Pope slams West for selling chem weapons to Syria
Pope Francis has condemned the West for selling chemical weapons responsible for thousands of civilian deaths to Syria.
Returning from a three-day trip to Turkey the pope said the Middle East state did not have the ability to manufacture the chemical weapons that were deployed against Syrian civilians last year, adding they must have been supplied them by its 'accusers'.
Nerve agent Sarin, described by chemical weapons experts as one of the 'deadliest agents known to man', has been linked to several attacks during the three-year civil war in Syria.
Both British and the US governments threatened military action against President Bashir al-Assad after an attack in which almost 1,500 people were killed, including 426 children last year but ultimately were defeated by votes in Parliament and the US Congress.
Pope Francis firmly opposed Western intervention in Syria.
Pope Francis told journalists on the plane returning him to Rome: 'Last year between September and December it was said that Syria had chemical weapons. I don't believe that Syria was capable of making chemical weapons. So who could have sold them to them? One of those who accused them. '
Francis condemned arms trafficking as 'terrible' and lamented that it was currently one of the strongest fields of business.
Earlier, Pope Francis said on Sunday that equating Islam with violence was wrong and called on Muslim leaders to issue a global condemnation of terrorism to help dispel the stereotype.
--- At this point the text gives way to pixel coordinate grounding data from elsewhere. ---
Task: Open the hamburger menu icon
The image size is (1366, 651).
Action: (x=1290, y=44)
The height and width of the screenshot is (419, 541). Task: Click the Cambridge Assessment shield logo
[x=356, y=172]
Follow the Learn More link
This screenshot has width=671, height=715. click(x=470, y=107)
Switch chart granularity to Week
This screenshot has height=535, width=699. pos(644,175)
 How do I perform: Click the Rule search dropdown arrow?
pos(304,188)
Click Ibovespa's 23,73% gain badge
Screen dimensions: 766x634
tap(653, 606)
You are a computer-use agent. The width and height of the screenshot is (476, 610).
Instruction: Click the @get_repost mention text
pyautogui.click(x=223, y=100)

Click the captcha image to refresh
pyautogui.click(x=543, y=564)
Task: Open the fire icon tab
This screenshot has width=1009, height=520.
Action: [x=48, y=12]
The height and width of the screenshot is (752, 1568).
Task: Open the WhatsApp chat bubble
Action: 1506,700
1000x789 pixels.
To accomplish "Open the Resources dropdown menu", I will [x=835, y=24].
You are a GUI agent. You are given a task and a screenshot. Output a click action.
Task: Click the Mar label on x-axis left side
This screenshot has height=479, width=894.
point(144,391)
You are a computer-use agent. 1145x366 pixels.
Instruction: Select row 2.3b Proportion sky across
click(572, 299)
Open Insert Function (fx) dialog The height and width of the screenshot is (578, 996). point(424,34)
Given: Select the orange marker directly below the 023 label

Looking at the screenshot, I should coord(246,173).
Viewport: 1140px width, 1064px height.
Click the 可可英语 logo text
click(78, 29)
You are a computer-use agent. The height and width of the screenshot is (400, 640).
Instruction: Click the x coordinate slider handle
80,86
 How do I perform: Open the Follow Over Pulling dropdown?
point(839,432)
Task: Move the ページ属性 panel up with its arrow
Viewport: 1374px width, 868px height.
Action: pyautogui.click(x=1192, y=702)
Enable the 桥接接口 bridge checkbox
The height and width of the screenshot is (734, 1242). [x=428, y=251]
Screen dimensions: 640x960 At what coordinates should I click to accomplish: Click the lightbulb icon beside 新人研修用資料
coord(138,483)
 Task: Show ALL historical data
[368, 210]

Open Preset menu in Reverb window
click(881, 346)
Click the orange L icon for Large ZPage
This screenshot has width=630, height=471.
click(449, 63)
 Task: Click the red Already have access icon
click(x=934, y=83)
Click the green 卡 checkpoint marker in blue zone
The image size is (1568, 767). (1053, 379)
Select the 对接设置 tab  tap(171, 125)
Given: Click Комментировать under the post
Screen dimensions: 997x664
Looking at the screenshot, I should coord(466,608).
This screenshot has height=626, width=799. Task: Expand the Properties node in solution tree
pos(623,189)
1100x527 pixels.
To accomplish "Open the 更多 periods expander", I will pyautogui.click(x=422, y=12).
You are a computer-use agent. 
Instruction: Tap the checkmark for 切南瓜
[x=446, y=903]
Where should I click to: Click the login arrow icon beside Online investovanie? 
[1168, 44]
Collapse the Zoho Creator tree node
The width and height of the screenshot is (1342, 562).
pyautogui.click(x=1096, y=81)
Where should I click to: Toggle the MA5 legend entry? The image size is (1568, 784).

Francis, the leader of 1.2 billion Roman Catholics, told reporters that he understood why Muslims were offended by many in the West who automatically equated their religion with terrorism.
"You just can't say that, just as you can't say that all Christians are fundamentalists. We have our share of them (fundamentalists). All religions have these little groups," he said.
The Newsnightprogramme revealed this summer that the UK was the sole supplier of the three key ingredients used to produce sarin; dimethyl phosphate (DMP), trimethyl phosphate (TMP) and hexamine. regarded as the 'building block' of sarin.